Additional loss absorption capacity is limited. At end-8M15, the bank could have increased its impairment reserves by only 5% without breaching regulatory capital requirements. Pre-impairment profit was negative in 2014-1Q15, meaning that Oschadbank is likely to need further capital support if performance does not improve and recognition of asset quality problems continues. The latter is also likely as a result of the regulatory asset quality review and capital stress test, which is expected to be finalised in the coming weeks.
SUPPORT RATING AND SUPPORT RATING FLOOR
The bank's Support Rating (SR) of '5' and Support Rating Floor (SRF) of 'No Floor' reflect Fitch's view of the Ukrainian authorities' still limited ability to provide support to the bank, in particular in foreign currency, in case of need, as indicated by the sovereign's 'C' Long-term foreign currency IDR. However, the propensity to provide support to the bank remains high, in our view, in particular in local currency, given the bank's 100% state ownership, policy role, high systemic importance, and the track record of capital support for the bank under different governments.
RATING SENSITIVITIES
IDRS, VR, NATIONAL RATINGS AND SENIOR DEBT
The bank's VR, IDRs and senior debt ratings would not be downgraded in case of a further sovereign downgrade/debt restructuring, as the bank's low ratings already reflect very high levels of credit risk. However, the bank's IDRs and debt ratings could be downgraded in case of transfer and convertibility restrictions being imposed, which would restrict its ability to service its obligations.
The bank's ratings are also likely to be downgraded if further deterioration in asset quality results in capital erosion, without sufficient support being provided by the authorities, or if deposit outflows sharply erode the bank's liquidity, in particular in foreign currency. Stabilisation of the sovereign's credit profile and the country's economic prospects would reduce pressure on the ratings.
SUPPORT RATING AND SUPPORT RATING FLOOR
The SR could be upgraded and the SRF revised upwards if Fitch markedly revises its view of the authorities' ability to provide timely support to the bank, in particular, in foreign currency. However, this is unlikely in the near term, given the country's weak external finances and expected sovereign external debt restructuring.

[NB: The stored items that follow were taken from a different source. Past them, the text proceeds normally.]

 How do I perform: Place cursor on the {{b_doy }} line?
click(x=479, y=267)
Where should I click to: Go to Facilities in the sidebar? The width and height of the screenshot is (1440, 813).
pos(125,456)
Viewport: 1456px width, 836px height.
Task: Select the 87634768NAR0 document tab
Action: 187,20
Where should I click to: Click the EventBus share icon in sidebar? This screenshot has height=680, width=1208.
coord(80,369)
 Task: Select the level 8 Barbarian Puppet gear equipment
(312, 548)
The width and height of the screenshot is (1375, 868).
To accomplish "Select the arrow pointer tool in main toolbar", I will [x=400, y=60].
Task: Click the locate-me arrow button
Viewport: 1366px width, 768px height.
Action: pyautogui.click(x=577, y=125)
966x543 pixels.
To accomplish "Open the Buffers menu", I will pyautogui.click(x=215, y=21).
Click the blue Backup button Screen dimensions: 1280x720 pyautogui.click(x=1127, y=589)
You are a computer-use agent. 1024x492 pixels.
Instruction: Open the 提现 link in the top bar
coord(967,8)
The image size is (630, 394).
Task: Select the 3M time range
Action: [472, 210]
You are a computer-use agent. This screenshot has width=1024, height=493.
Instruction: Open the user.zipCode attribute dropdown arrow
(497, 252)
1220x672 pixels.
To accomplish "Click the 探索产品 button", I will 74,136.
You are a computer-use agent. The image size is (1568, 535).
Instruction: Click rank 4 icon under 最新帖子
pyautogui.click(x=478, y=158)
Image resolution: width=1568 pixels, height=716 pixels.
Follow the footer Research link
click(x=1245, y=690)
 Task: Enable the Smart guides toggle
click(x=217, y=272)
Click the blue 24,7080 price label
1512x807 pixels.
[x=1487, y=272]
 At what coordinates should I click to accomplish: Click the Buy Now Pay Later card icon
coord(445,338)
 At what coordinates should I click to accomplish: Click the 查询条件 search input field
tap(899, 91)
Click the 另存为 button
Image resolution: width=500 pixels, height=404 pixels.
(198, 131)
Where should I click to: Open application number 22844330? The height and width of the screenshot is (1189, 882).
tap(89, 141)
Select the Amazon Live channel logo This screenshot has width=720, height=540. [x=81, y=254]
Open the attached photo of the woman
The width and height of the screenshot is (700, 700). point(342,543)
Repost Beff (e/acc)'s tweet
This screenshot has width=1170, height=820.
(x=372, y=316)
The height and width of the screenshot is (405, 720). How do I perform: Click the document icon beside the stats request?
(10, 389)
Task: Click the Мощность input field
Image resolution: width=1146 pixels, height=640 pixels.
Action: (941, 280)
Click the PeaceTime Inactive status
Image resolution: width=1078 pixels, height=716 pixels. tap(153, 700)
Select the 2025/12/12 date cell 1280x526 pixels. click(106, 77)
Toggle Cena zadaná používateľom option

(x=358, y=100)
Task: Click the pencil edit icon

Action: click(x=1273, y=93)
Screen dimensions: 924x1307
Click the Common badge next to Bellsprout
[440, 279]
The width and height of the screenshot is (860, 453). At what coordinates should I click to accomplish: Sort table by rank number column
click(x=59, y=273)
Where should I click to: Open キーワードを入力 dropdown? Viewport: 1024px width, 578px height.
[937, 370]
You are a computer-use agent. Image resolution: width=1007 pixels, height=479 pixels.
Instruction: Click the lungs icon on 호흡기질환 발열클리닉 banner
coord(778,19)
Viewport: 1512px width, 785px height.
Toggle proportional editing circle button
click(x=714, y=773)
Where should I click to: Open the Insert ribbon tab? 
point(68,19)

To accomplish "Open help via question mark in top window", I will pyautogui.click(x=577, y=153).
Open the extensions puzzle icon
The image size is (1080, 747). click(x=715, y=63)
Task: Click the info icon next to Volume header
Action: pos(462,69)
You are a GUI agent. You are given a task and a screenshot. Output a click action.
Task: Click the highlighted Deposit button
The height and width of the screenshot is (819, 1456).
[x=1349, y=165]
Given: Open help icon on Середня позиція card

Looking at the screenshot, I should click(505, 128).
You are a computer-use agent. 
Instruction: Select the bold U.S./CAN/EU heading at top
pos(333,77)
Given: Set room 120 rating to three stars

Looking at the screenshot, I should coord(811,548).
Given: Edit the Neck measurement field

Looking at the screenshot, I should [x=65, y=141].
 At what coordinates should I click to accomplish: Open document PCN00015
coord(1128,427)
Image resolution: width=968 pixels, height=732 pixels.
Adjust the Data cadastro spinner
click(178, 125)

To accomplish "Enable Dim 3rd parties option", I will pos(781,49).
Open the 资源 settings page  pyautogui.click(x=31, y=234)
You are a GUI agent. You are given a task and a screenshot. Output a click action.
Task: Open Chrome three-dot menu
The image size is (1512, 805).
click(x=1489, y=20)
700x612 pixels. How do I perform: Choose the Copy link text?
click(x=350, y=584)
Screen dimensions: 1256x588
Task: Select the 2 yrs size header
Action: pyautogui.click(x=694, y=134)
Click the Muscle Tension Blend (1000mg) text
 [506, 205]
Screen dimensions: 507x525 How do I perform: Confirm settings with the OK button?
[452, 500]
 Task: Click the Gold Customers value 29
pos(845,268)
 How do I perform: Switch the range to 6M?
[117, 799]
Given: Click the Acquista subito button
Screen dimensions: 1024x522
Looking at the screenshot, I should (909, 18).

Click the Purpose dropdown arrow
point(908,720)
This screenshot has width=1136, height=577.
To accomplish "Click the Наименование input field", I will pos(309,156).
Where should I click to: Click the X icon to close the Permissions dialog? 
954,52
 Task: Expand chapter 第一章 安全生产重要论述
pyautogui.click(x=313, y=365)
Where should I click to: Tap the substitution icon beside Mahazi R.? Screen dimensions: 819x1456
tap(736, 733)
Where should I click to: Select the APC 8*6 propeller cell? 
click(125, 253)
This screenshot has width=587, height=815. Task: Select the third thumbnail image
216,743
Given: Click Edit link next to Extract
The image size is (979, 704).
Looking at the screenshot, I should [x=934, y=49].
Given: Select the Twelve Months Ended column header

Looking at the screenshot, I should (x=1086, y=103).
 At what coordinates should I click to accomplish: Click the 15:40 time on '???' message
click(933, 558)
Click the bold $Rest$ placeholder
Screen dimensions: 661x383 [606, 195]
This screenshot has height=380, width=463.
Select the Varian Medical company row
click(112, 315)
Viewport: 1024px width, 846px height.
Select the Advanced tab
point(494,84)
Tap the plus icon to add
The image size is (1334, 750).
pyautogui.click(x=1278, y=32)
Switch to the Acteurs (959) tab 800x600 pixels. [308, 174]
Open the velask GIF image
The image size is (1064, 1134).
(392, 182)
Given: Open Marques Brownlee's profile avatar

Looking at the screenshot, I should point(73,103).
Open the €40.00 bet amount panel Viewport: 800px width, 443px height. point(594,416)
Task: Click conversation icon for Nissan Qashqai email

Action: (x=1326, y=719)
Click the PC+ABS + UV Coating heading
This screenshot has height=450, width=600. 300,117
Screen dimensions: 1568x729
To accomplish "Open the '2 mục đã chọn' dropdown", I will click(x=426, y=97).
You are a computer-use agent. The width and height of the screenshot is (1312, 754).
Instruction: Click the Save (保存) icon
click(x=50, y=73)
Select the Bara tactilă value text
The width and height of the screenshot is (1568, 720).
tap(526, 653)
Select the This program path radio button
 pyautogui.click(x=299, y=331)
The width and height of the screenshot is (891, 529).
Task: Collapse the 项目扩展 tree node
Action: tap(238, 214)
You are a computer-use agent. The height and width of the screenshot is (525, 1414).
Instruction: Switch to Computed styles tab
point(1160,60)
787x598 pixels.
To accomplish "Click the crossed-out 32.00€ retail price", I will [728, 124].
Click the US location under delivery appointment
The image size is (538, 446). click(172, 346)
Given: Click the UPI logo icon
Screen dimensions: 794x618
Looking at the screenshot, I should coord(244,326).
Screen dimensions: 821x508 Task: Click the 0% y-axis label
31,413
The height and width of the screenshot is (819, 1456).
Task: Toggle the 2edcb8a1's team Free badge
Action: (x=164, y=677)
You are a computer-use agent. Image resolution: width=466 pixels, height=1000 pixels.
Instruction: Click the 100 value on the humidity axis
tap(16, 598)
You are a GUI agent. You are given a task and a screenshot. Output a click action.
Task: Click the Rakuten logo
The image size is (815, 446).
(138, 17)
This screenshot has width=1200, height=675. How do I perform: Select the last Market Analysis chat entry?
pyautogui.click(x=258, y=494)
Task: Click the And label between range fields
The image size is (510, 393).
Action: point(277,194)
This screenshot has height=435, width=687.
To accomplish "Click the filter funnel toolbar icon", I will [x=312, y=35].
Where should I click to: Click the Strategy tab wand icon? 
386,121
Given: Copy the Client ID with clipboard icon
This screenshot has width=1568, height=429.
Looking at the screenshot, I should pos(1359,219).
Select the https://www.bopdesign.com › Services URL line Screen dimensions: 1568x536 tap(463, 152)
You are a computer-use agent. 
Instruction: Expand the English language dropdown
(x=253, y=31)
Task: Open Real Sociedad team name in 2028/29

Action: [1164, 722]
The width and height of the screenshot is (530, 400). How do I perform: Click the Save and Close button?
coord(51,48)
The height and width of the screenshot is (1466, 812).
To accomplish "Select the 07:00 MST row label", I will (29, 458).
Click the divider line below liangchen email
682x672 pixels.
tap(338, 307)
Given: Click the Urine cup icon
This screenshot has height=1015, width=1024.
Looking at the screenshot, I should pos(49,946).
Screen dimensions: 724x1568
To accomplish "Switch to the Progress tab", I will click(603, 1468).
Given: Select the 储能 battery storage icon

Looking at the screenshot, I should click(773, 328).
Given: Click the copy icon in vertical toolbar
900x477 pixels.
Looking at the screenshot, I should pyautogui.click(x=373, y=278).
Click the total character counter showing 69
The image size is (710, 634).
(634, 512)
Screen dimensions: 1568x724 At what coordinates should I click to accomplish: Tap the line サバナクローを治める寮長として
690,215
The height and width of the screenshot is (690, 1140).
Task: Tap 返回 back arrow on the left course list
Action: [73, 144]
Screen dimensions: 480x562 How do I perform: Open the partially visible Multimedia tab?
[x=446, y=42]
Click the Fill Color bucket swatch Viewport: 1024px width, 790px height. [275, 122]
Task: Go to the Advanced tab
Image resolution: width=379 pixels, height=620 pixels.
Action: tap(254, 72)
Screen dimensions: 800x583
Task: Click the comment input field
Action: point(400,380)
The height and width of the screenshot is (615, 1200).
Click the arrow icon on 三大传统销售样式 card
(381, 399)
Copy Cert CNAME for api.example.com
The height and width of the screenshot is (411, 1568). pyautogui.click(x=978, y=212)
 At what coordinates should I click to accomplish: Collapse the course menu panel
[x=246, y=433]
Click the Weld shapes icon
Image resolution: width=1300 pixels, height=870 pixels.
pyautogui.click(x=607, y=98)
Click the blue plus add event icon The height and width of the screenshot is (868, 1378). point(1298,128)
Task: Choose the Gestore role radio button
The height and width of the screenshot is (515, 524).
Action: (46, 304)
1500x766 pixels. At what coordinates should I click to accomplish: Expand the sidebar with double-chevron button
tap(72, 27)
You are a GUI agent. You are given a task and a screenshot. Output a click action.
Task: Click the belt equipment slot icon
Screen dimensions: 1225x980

The rating actions are as follows:
Long-term foreign currency IDR: downgraded to 'RD' from 'C'; then upgraded to 'CCC'
Long-term local currency IDR: affirmed at 'CCC'
Cancelled senior unsecured debt of SSB No.1 PLC [XS0594294695, XS0906434872]: affirmed and withdrawn at 'C', Recovery Rating 'RR4'
Newly issued senior unsecured debt of SSB No.1 PLC [XS1273033719, XS1273034444, XS1273034360]: assigned at 'CCC', Recovery Rating 'RR4'
Short-term foreign currency IDR: downgraded to 'RD' from 'C'; then upgraded to 'C'
Support Rating: affirmed at '5'
Support Rating Floor: affirmed at 'No Floor'
Viability Rating: affirmed at 'ccc'
National Long-term rating: affirmed at 'AA-(ukr)'; Outlook Stable.